I totally believe it is important to see and experience this wasteland, to have illusions devastated about the wonderful person that ought to have been there but isn’t. Frankly, there isn’t anything more heartbreaking.

My life, by which I mean the story of my life, that fictional monstrosity that opens its pages every morning and says, “Let’s continue where we left off,” is thus presented not in terms of an intriguing and romantic plot structure, but rather as the base concoction of a thoroughly undisciplined and dissipated author. And so there develops an increasingly strong desire for this story to end.

When that happens, a rather perplexing passage in the Bible begins to make more sense:

“If any man come to me, and hate not his father, and mother, and wife, and children, and brethren, and sisters, yea, and his own life also, he cannot be my disciple” (Luke 14:26).

The stories about who we are and who the other people in our lives are – they aren’t real or true. And telling them over and over prevents us from perceiving Christ as the light within.

That dust cloud - I long to let it go. I hate it.

Sunday, February 1, 2009

Walking Stick



Walking Stick

Every morning I sit in an old fashioned rocking chair and drink coffee while reading inspirational literature and getting my bearings for the day. This is a totally solitary procedure, and I like it that way. Solitude is healing.

But today, most unexpectedly, I thought some company would suit my meditations. So I brought the humble Vietnamese walking stick out of his bower of blackberry leaves and put it on the round Indian table where my current book usually sits.

This little creature was fascinating to watch. It seemed more than at peace with being someplace new, hardly moving except to sway a bit from side to side whenever I moved the coffee cup.


Over the course of an hour it gradually moved toward the edge of the table and put a couple legs onto the wall – a process so slow in occurring as to be nearly indiscernable.

Well sure, that is the walking stick’s survival mechanism. It looks and acts like a “stick,” and sticks don’t normally move around a lot.

But at the same time, the patience with which this insect was “in the moment” was very instructive.

People are usually not much like this at all.

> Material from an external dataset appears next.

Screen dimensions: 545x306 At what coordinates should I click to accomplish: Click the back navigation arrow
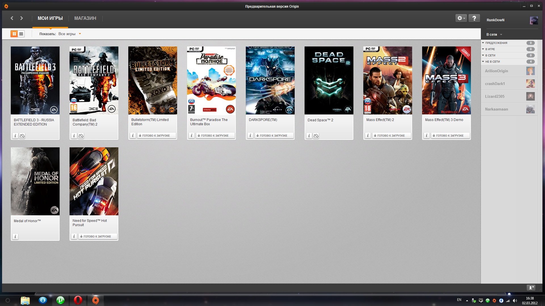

They are impatient to be elsewhere, and even when supposedly enjoying where they are – for instance on vacation – their minds are seldom at rest, completely satisfied and present with the experience currently in progress. There is “what will happen next, what should I do now, what will I do later, what about what happened yesterday, and omigod that movie I saw, and . . .” always going on non-stop in the echoing mindless mind.

Sometimes it seems there is maybe nothing more important a person can be doing, than putting that mental activity to bed. Maybe the pain that comes our way is to make it stand out in agonized relief, to make the mindless mind so unbearable that out of self-defense we choose to pull the plug on it.

Because even the smallest progress in this direction produces a noticeable change in one’s life. The inner dynamic shifts, a quietness and stillness begins to become noticeable as the preferred state of awareness. The seeking of entertainments and distractions lessens; the craving for inner Communion becomes steadily stronger.

My Vietnamese walking stick is not burdened with a sense of imposed obligation or concocted responsibility – there is nothing it needs to accomplish to be a success. At the same time, nothing could happen that would make it a failure. It has all that it needs. Food and shelter, yes - but far more than that.

It is exactly what it is, neither more nor less, than what it is. And therein lies peace.